Absprache mit kreml enthüllt: Ungarn will Journalisten wegen Spionage verfolgen

Im Zuge der Affäre um die Russland-Kontakte des ungarischen Außenministers Péter Szijjártó droht die Regierung in Budapest dem bekannten Enthüllungsjournalisten Szabolcs Panyi mit Ermittlungen wegen Spionage. Justizminister Bence Tuzson bestätigte am Donnerstag in einem Radiointerview, dass er beim Generalstaatsanwalt Anzeige gegen Panyi erstattet habe. Tuzson sprach von einem historischen Fall und einem schweren Vergehen, bei dem mehrere Jahre Haft drohten.

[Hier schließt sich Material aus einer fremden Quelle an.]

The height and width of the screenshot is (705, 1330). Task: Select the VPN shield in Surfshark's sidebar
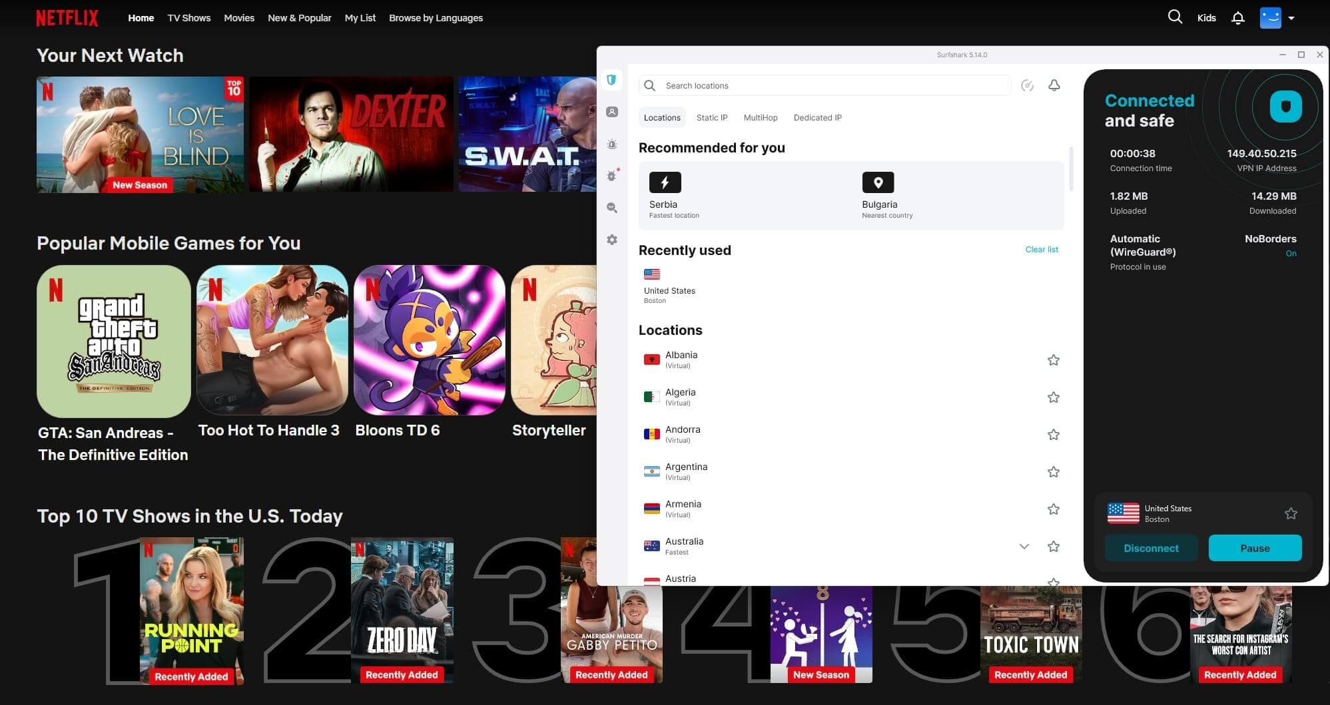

Hintergrund ist ein Bericht des regierungsnahen Magazins „Mandiner“ über Panyi. Nachdem am Wochenende die amerikanische Zeitung „Washington Post“ unter Berufung auf westliche Geheimdienste berichtet hatte, dass Szijjártó sich regelmäßig aus Verhandlungen in Brüssel mit dem russischen Außenminister Sergej Lawrow telefonisch abstimme, veröffentlichte „Mandiner“ eine heimlich erstellte Tonbandaufnahme. Auf dieser ist zu hören, wie Panyi mit einer unbekannten Person über eine Telefonnummer von Außenminister Szijjártó spricht.

Panyi recherchiert zu Russlandverbindungen von Orbáns Kreis

„Mandiner“ schloss daraus, dass Panyi die Nummer an einen ausländischen Geheimdienst weitergegeben habe, um den Außenminister überwachen zu lassen. Das Magazin lieferte aber weder Belege für diese These noch einen Grund dafür, weshalb ein westlicher Geheimdienst den Journalisten brauchen sollte, um an die Telefonnummer des ungarischen Außenministers zu kommen.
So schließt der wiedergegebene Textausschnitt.